有人说mapreduce中不是有一个自动排序和分组(按key排序和分组)的嘛,我们为什么还需要自己写排序算法呢?
因为很多时候这种自动排序无法满足我们的需求,所以我们需要自定义排序算法!
需求1:
#首先按照第一列升序排列,当第一列相同时,第二列升序排列
3 3
3 2
3 1
2 2
2 1
1 1
—-结果—————
1 1
2 1
2 2
3 1
3 2
3 3
需求2:
#:第一列降序排列,第一列相同时,第二列升序排列
3 1
3 2
3 3
2 1
2 2
1 1
—-结果—————–
3 1
3 2
3 3
2 1
2 2
1 1
需求已出来,接下来我们实现!
package sort;
import java.io.IOException;
import java.net.URI;
import org.apache.hadoop.conf.Configuration;
import org.apache.hadoop.fs.FileSystem;
import org.apache.hadoop.fs.Path;
import org.apache.hadoop.io.LongWritable;
import org.apache.hadoop.io.Text;
import org.apache.hadoop.mapreduce.Job;
import org.apache.hadoop.mapreduce.Mapper;
import org.apache.hadoop.mapreduce.Reducer;
import org.apache.hadoop.mapreduce.lib.input.FileInputFormat;
import org.apache.hadoop.mapreduce.lib.input.TextInputFormat;
import org.apache.hadoop.mapreduce.lib.output.FileOutputFormat;
import org.apache.hadoop.mapreduce.lib.output.TextOutputFormat;
import org.apache.hadoop.mapreduce.lib.partition.HashPartitioner;
public class MySortApp {
public static final String INPUT_PATH="hdfs://192.168.0.9:9000/data";
public static final String OUTPUT_PATH="hdfs://192.168.0.9:9000/sortData";
public static void main(String[] args) throws Exception {
Configuration conf = new Configuration();
Job job = new Job(conf,MySortApp.class.getSimpleName());
//设置输入路径
FileInputFormat.addInputPath(job, new Path(INPUT_PATH));
//设置输入格式化
job.setInputFormatClass(TextInputFormat.class);
//设置自定义map
job.setMapperClass(MyMapper.class);
//设置map输出类型
job.setMapOutputKeyClass(MyK2.class);
job.setMapOutputValueClass(LongWritable.class);
//分区
job.setPartitionerClass(HashPartitioner.class);
//设置reduce任务
job.setNumReduceTasks(1);
//排序、分组
//规约
//设置自定义reduce类
job.setReducerClass(MyReduce.class);
//设置reduce输出类型
job.setOutputKeyClass(LongWritable.class);
job.setOutputValueClass(LongWritable.class);
//删除已存在的路径
FileSystem fileSystem = FileSystem.get(new URI(INPUT_PATH), conf);
Path path=new Path(OUTPUT_PATH);
if(fileSystem.exists(path)){
fileSystem.delete(path,true);
}
//设置输出路径
FileOutputFormat.setOutputPath(job, new Path(OUTPUT_PATH));
//设置输出格式化类
job.setOutputFormatClass(TextOutputFormat.class);
//提交任务
job.waitForCompletion(true);
}
static class MyMapper extends Mapper<LongWritable, Text, MyK2, LongWritable>{
@Override
protected void map(LongWritable key, Text value,Context context)

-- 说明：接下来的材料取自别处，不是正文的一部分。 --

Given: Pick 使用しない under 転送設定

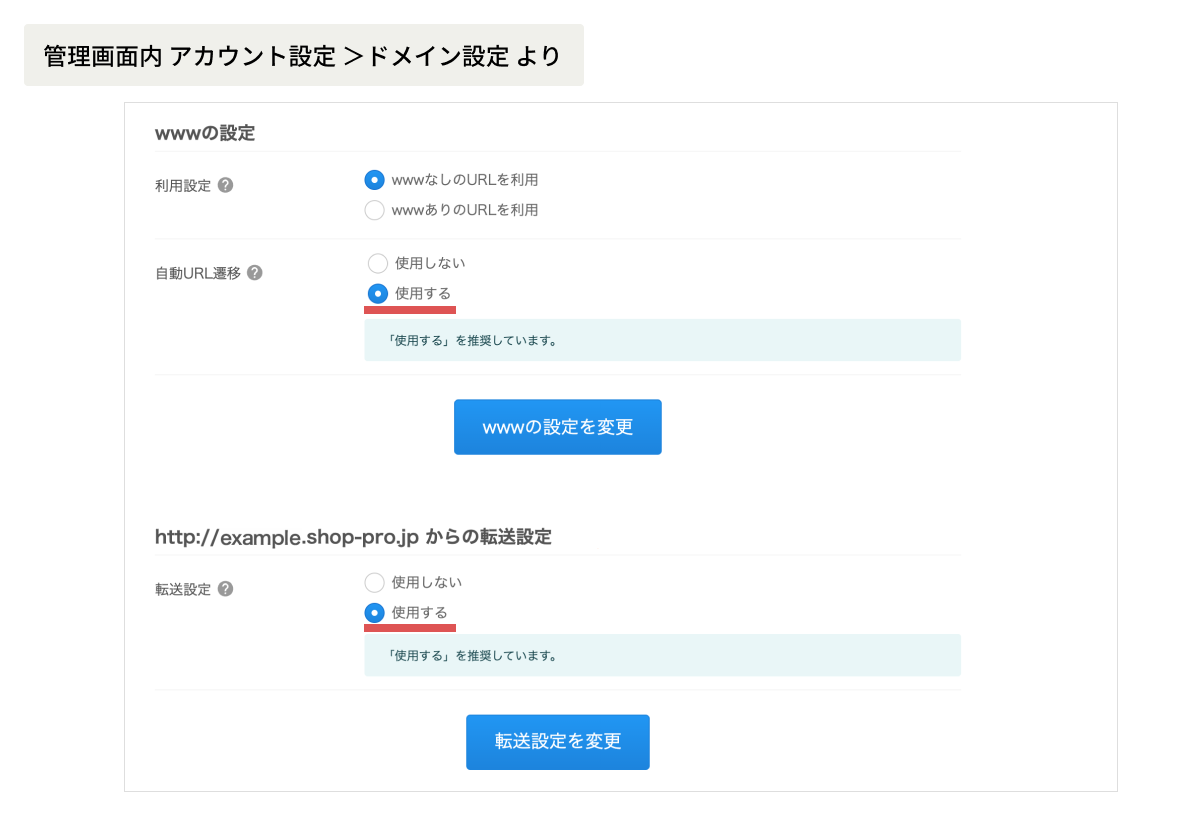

throws IOException, InterruptedException {
String[] split = value.toString().split("\t");
MyK2 myK2 = new MyK2(Long.parseLong(split[0]), Long.parseLong(split[1]));
context.write(myK2, new LongWritable(Long.parseLong(split[1])));
}
}
static class MyReduce extends Reducer<MyK2, LongWritable,LongWritable, LongWritable>{
@Override
protected void reduce(MyK2 myk2, Iterable<LongWritable> v2s,Context context)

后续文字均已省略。